- _EXERCISE_
Please copy out the part of the listing that opens with the line containing "Close the Ürün" and closes with the line containing "Click the Totalsumma", with both of those lines included and every line left unchanged.

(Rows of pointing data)
########################################
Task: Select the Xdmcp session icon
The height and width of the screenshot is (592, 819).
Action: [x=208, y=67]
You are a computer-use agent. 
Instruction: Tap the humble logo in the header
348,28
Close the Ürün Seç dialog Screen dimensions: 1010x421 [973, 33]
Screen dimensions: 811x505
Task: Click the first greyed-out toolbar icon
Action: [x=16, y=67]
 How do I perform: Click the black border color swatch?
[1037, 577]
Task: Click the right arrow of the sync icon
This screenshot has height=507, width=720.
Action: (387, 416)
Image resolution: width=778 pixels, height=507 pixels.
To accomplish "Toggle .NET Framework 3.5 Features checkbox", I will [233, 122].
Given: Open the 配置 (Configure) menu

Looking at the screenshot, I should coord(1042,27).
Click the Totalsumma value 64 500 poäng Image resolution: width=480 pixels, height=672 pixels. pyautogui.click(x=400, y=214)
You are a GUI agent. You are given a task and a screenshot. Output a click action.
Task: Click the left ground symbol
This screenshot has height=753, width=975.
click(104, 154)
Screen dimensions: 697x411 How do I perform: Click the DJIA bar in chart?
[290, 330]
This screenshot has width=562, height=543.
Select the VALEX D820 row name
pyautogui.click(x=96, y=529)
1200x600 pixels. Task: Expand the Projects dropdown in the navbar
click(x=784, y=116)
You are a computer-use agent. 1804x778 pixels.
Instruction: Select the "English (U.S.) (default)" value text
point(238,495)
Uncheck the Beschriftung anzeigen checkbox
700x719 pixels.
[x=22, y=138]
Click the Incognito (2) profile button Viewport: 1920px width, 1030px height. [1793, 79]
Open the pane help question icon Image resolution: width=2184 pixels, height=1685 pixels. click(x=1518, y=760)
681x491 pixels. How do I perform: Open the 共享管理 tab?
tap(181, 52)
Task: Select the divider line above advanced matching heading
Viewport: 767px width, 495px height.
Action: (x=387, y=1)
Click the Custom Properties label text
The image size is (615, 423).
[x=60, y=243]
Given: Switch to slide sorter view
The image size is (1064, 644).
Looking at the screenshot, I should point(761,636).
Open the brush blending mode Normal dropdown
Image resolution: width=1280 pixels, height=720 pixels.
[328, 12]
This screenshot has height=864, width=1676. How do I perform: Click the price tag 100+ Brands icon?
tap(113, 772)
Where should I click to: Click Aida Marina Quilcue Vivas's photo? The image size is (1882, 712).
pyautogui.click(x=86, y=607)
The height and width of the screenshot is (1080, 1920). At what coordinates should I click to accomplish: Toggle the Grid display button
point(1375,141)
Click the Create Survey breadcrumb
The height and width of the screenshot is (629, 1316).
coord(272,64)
########################################
- _ANSWER IN FULL_
Close the Ürün Seç dialog Screen dimensions: 1010x421 [973, 33]
Screen dimensions: 811x505
Task: Click the first greyed-out toolbar icon
Action: [x=16, y=67]
 How do I perform: Click the black border color swatch?
[1037, 577]
Task: Click the right arrow of the sync icon
This screenshot has height=507, width=720.
Action: (387, 416)
Image resolution: width=778 pixels, height=507 pixels.
To accomplish "Toggle .NET Framework 3.5 Features checkbox", I will [233, 122].
Given: Open the 配置 (Configure) menu

Looking at the screenshot, I should coord(1042,27).
Click the Totalsumma value 64 500 poäng Image resolution: width=480 pixels, height=672 pixels. pyautogui.click(x=400, y=214)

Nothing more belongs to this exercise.